The conference also noted that the pope is inviting the Church toward two conversions: one pastoral, namely the need to respond to the throwaway culture; the other, a social and environmental conversion as expressed in Laudato Si'. "In our world today," Roewe notes, "Glaciers are melting. Intense storms are strengthening. Seas are rising. Floods are spreading. Heat waves and droughts are prolonging. And the destruction and disruption all those events bring to people in all parts of the globe are increasing." It is hoped that the synod may go some way towards achieving what science to date has not been able to; igniting a spark to overcome the political inertia that has resisted addressing this massive change. More and more, a prevailing belief is that a moral force is needed.
In an effort to galvanise the Catholic world in getting behind the synod and the work of groups like the Global Catholic Climate Movement, the Catholic Climate Covenant in the United States invited 250 leaders of ministries to Creighton University in Omaha, Nebraska, from 27-29 June. They would try to jump start the moulding of care for creation into what it means to be Catholic, by promoting a greater understanding of the matter.
Franciscan Sister Ilia Delio, from Villanova University in the United States, reflected prior to the gathering that she has seen no real sense of urgency to act on Pope Francis' encyclical. She told the National Catholic Reporter: "We are theologically still very narrow when it comes to reconceiving the human person within the wider realm of creation. I see no real movement. I see a lot of good people and there's a lot of goodwill, but we are heading towards a very, very different world, a world that will bear the consequences of global warming." Sister Delio sees part of the problem as a hesitancy to fully embrace evolution theologically and with it, how the human person is seen and understood in a world of dynamic change and complexity. She quoted Pope Francis as telling a group of theologians in February this year, "We still aren't conscious of this sin."
And she insists that the reliance on theological classics like Augustine and Aquinas has, in a way, marginalised many modern thinkers, like Jesuit Father Pierre Teilhard de Chardin and Passionist Father Thomas Berry. She believes that this has prevented the Church from theologically taking on evolution and understanding nature from the dynamics of changing complexity, which she says is necessary to arrive at the worldview Pope Francis holds up in the encyclical. "We can't keep relying on mediaeval philosophies and theologies to do theology in the 21st century," she said. "We need to really do what science does, and that is shift paradigms. And we haven't done that."
She is suggesting going back to the gospels, taking their values and then examining them through the lens of evolution. "If we want real change, and a green Earth, we need to get practical. We need practical theology - theology that translates into people's lives and we need principles and language to do that," she explains.
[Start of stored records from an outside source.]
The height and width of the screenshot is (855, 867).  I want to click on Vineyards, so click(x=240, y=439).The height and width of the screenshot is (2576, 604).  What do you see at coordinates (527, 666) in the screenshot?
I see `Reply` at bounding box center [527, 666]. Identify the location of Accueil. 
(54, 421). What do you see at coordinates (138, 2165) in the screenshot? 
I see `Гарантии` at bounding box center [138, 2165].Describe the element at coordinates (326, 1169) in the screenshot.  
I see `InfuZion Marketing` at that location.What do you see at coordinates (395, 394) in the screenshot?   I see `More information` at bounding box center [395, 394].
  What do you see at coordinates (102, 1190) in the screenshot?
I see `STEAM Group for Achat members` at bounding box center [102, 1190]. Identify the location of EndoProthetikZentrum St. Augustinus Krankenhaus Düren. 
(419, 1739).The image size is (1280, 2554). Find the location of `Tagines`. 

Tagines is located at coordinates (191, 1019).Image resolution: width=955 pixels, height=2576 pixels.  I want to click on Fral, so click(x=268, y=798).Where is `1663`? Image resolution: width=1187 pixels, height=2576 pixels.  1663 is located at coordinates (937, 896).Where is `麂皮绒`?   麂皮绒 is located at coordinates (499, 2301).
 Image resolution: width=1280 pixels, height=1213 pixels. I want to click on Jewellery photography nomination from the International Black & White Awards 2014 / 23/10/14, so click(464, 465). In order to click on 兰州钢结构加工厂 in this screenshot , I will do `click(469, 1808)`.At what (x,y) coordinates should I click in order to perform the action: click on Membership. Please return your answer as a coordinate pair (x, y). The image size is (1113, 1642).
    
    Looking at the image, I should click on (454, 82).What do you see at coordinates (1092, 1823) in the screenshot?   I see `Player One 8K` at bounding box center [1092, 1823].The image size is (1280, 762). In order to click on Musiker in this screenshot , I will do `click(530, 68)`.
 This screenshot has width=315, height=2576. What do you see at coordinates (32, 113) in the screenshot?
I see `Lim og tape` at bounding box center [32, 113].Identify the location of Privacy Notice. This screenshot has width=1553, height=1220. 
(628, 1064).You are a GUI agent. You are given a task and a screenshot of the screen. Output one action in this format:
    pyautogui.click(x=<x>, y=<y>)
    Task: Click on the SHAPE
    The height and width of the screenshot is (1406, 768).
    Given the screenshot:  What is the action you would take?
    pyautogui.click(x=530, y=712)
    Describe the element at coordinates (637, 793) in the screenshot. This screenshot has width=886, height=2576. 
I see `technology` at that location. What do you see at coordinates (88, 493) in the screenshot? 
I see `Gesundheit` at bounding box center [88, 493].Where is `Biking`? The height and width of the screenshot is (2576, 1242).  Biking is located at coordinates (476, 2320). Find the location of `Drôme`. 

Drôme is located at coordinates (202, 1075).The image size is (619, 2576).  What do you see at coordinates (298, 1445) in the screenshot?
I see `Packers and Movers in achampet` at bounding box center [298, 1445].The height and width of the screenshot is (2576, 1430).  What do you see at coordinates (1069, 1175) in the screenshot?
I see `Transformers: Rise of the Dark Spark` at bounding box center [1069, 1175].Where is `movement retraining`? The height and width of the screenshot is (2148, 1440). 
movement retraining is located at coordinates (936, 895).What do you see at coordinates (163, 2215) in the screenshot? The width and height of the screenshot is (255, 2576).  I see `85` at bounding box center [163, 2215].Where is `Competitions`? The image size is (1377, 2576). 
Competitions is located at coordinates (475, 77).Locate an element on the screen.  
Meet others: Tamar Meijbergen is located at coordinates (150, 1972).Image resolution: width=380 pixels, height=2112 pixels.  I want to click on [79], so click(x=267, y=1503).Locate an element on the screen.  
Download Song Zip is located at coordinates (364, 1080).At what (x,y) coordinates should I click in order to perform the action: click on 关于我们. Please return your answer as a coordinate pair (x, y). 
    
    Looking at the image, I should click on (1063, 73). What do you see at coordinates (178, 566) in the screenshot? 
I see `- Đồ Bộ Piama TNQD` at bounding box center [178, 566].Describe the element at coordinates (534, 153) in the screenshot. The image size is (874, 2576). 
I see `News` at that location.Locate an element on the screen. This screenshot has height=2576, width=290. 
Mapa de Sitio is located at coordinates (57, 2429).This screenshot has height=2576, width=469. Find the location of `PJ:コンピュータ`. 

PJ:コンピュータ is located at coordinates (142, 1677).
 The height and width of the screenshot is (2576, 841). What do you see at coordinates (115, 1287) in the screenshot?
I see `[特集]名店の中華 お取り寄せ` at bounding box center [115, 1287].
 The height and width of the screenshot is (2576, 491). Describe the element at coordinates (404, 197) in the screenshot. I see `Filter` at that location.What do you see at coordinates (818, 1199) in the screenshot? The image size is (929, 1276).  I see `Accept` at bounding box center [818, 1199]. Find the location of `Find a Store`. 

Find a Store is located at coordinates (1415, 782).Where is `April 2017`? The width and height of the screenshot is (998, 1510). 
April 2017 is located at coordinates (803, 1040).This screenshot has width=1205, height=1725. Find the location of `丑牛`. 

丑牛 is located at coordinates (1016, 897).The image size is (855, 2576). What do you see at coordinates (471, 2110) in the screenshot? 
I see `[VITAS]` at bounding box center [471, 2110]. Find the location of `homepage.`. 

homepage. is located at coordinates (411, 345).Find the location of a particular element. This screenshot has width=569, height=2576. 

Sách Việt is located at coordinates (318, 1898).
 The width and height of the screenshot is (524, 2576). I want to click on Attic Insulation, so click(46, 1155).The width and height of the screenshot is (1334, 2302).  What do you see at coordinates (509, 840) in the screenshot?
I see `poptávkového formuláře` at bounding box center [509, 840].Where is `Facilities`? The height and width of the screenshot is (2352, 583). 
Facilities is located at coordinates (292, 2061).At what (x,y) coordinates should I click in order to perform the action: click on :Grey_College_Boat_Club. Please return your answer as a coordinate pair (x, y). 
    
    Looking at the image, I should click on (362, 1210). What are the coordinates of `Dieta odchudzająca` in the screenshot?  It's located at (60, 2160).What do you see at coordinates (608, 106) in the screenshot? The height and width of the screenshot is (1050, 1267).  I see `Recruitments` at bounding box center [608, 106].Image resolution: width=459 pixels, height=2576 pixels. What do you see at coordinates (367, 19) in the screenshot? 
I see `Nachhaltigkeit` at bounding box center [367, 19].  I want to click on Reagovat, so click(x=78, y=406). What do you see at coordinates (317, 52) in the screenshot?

She then adds that this is not something that we can look towards Church leadership for, as it has to come from the grassroots. "The type of change that's needed cannot be cosmetic. It is not an intellectual change. It is not a cosmetic change. It is a deep ontological change in the sense, in a way that we understand what we are as human persons, what we are within this wider realm of creation and how God may be acting in this dynamic flow of created life."
Also, it is not a change for the Church only. Pope Francis addressed his encyclical to the whole world, not just the Catholic Church. He wants his message to flow to the guide on top of the mountain and even the elderly man who was inclined to resist the elixir of long life, as caring for God's creation is the only way we have of sustaining any life.